- **Work task**
Leaving the pictures aside, transcribe only and exactly the lines from the one with "Task: Open the Add" through the end of the entries, both included.

- **Task data**
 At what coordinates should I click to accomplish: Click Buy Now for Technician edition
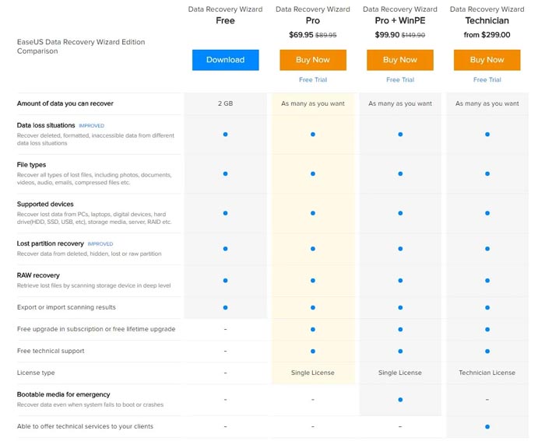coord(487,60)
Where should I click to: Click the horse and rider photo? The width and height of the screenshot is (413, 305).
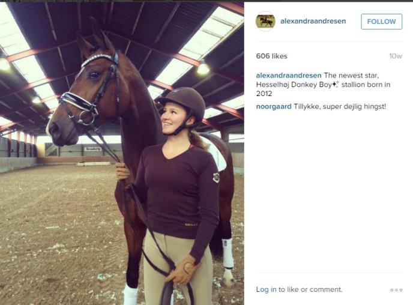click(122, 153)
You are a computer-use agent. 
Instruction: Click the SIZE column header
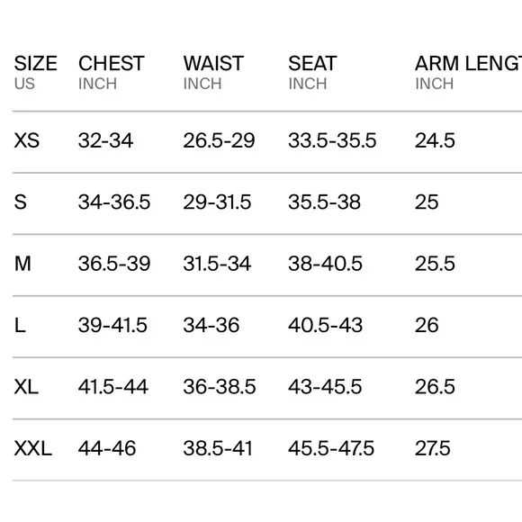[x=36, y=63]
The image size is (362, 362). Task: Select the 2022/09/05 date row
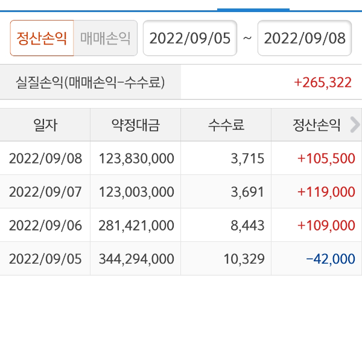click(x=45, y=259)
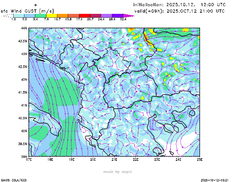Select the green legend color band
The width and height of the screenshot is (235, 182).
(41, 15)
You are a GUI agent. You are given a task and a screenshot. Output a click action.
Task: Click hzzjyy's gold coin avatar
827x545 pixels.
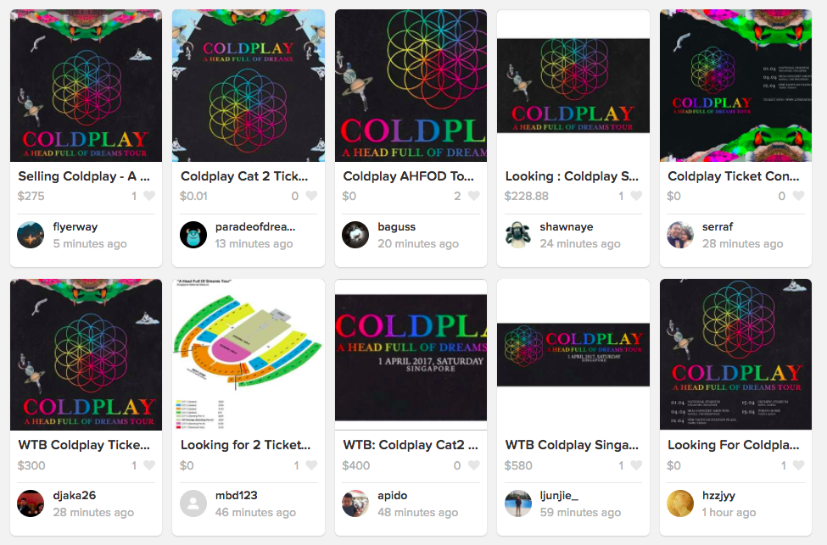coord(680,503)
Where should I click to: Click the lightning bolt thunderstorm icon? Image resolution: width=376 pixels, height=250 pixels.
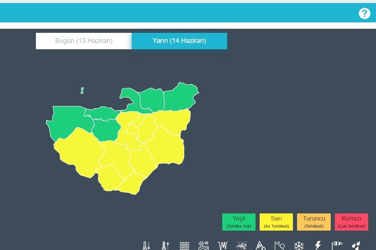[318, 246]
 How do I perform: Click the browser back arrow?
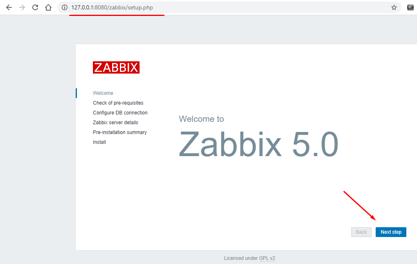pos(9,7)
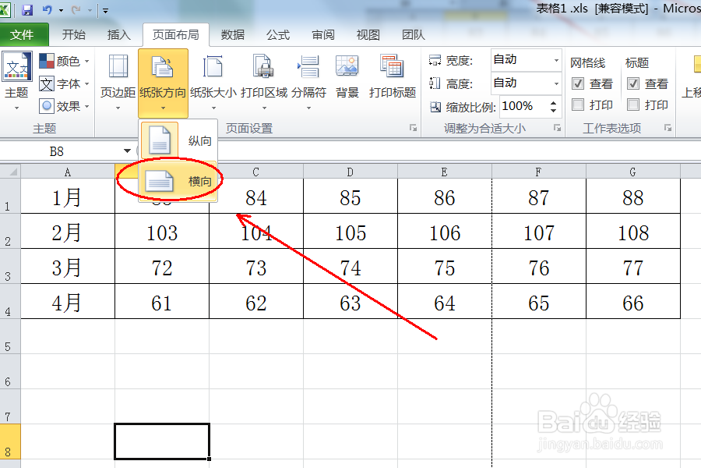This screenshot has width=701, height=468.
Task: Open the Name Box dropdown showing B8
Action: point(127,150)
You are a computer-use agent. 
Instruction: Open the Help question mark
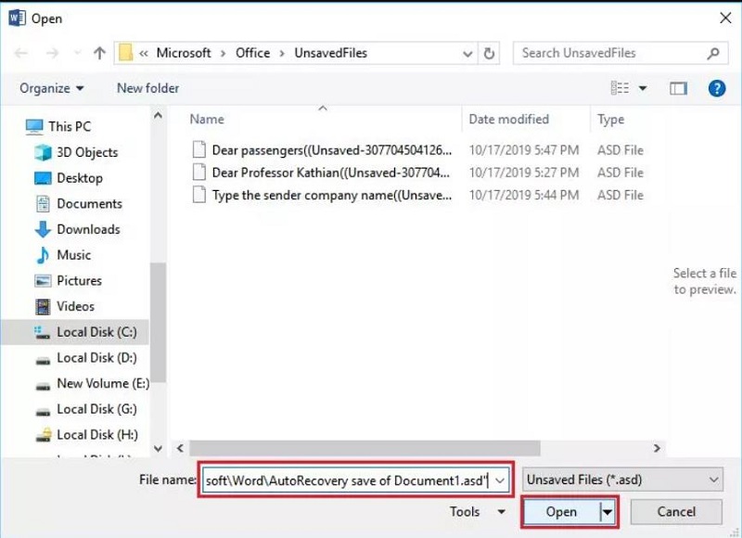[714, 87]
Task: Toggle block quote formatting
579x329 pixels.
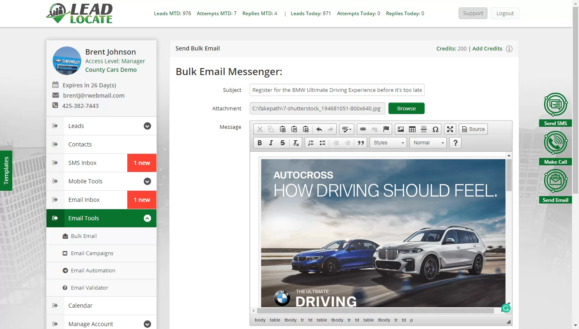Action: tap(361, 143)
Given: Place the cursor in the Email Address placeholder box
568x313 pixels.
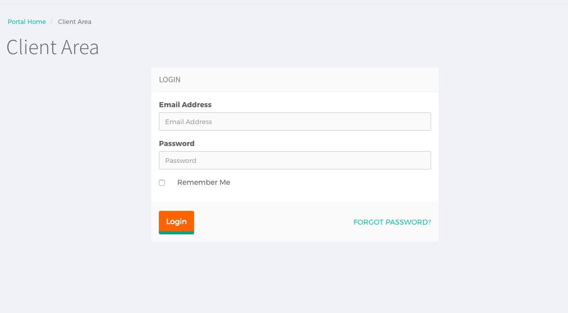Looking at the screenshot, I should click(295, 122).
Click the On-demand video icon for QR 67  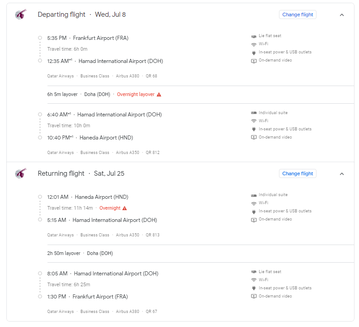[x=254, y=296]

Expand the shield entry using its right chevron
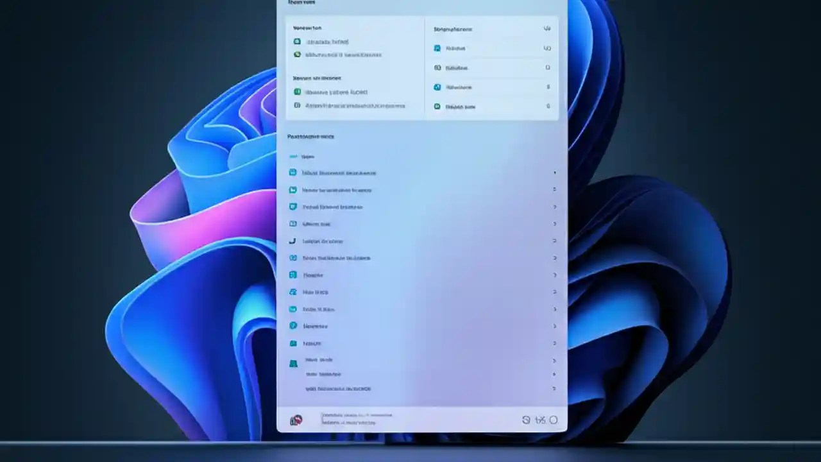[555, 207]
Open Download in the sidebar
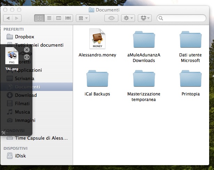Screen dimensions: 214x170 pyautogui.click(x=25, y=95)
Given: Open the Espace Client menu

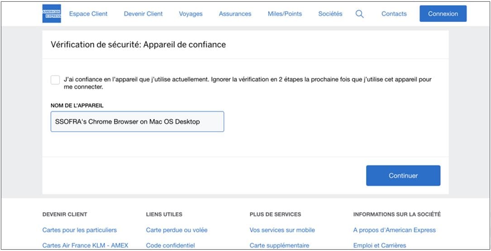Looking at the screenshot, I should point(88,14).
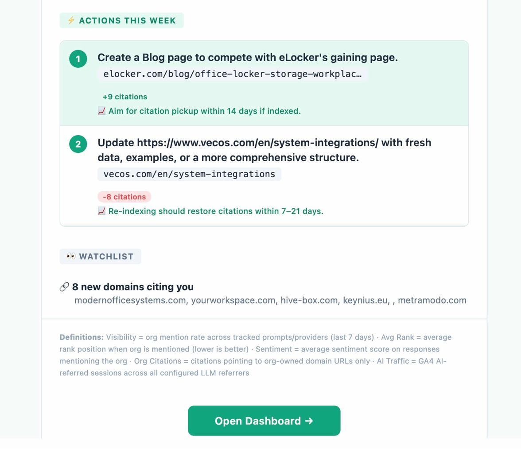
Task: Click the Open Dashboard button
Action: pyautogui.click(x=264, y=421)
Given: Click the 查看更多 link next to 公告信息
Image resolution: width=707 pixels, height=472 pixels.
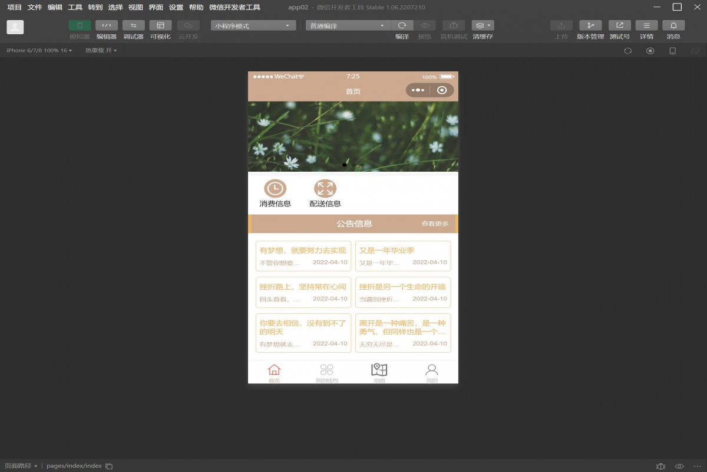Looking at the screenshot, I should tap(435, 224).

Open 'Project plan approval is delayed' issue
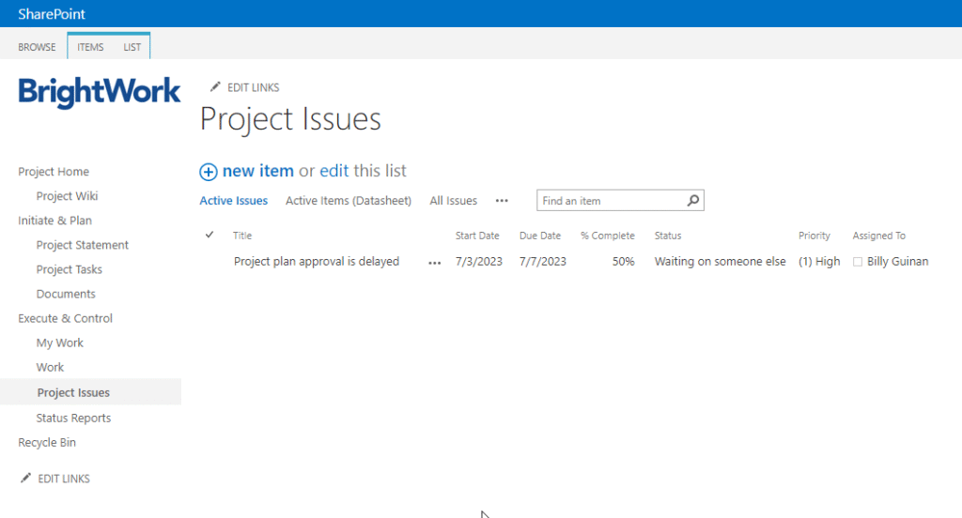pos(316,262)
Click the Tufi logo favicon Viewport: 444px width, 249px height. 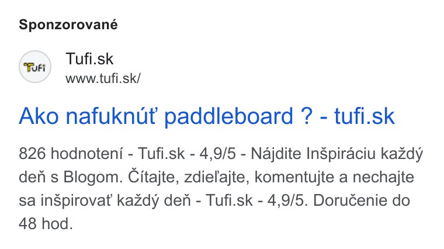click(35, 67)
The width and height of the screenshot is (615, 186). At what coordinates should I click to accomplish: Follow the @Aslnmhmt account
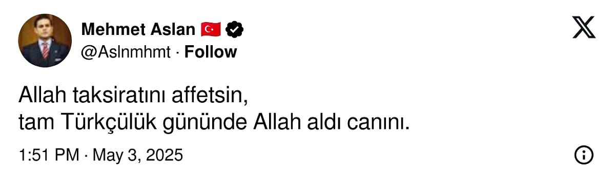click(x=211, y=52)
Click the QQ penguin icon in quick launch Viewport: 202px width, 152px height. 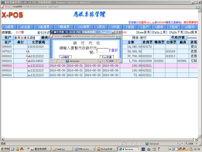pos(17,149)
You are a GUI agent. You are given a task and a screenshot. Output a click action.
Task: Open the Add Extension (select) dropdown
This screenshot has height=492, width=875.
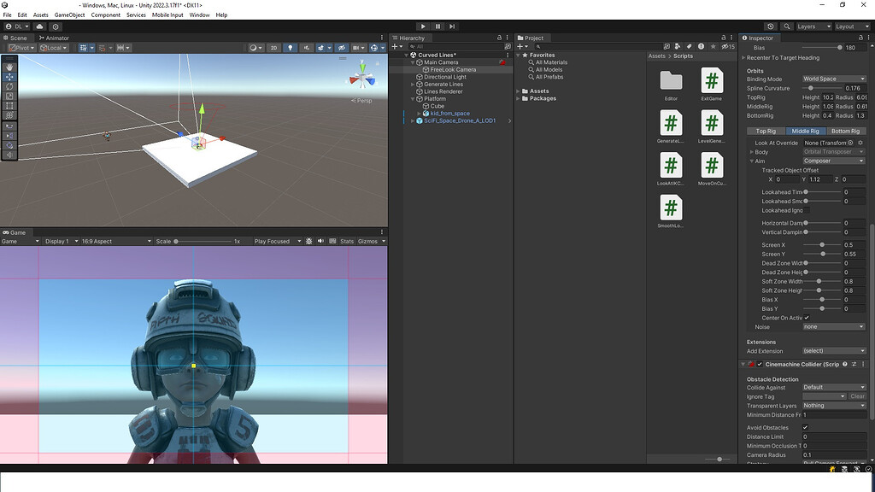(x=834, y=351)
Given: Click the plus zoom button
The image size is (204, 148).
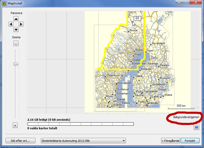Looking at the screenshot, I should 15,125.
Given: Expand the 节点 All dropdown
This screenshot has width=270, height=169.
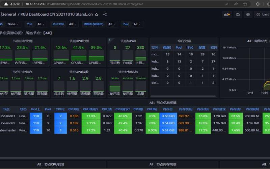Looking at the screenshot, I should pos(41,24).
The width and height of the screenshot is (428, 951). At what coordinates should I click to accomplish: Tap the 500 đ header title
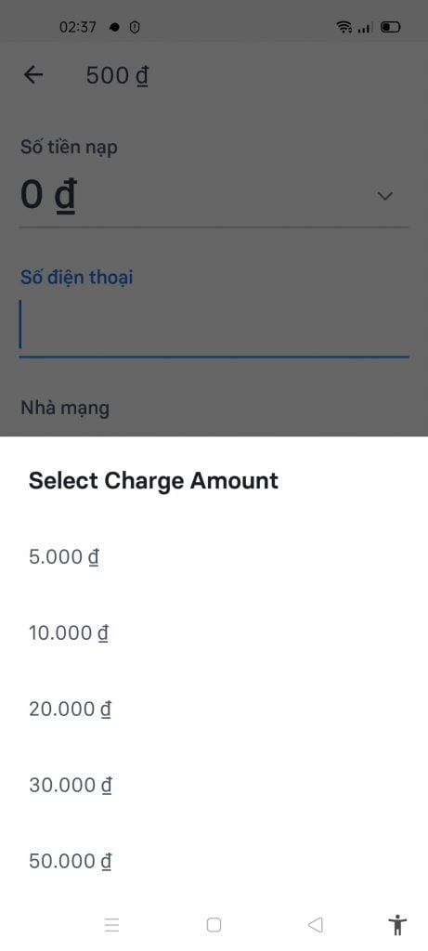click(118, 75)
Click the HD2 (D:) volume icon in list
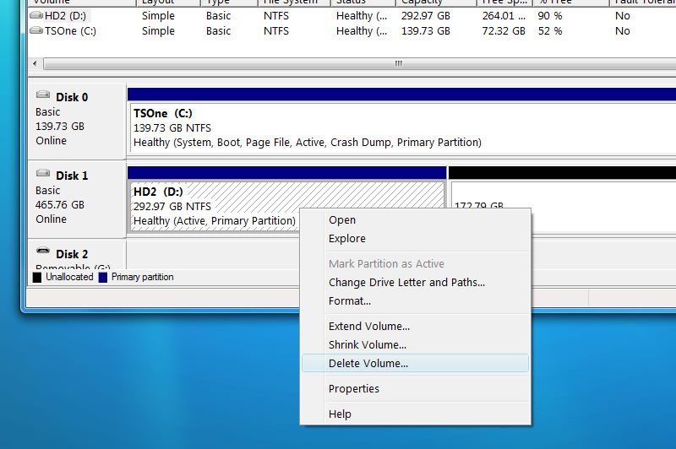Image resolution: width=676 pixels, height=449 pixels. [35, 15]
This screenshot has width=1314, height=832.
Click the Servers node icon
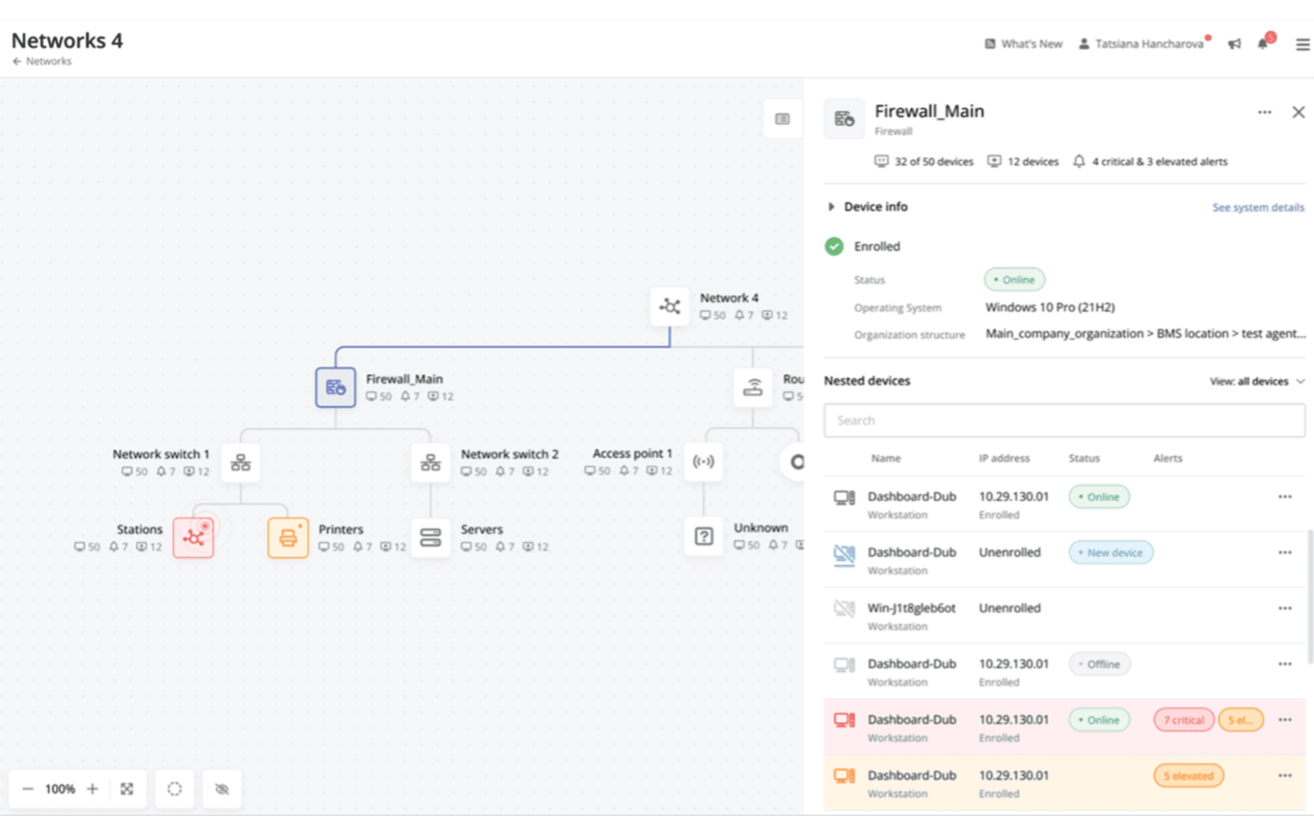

- **Answer to the exercise**
Task: Open the Add Extension (select) dropdown
This screenshot has height=492, width=875.
(x=834, y=351)
Given: Click the plus zoom button
The image size is (204, 148).
Looking at the screenshot, I should 15,125.
Given: Expand the 节点 All dropdown
This screenshot has width=270, height=169.
Looking at the screenshot, I should pos(41,24).
The width and height of the screenshot is (428, 951). At what coordinates should I click to accomplish: Tap the 500 đ header title
click(118, 75)
Click the HD2 (D:) volume icon in list
Image resolution: width=676 pixels, height=449 pixels. [35, 15]
This screenshot has width=1314, height=832.
Click the Servers node icon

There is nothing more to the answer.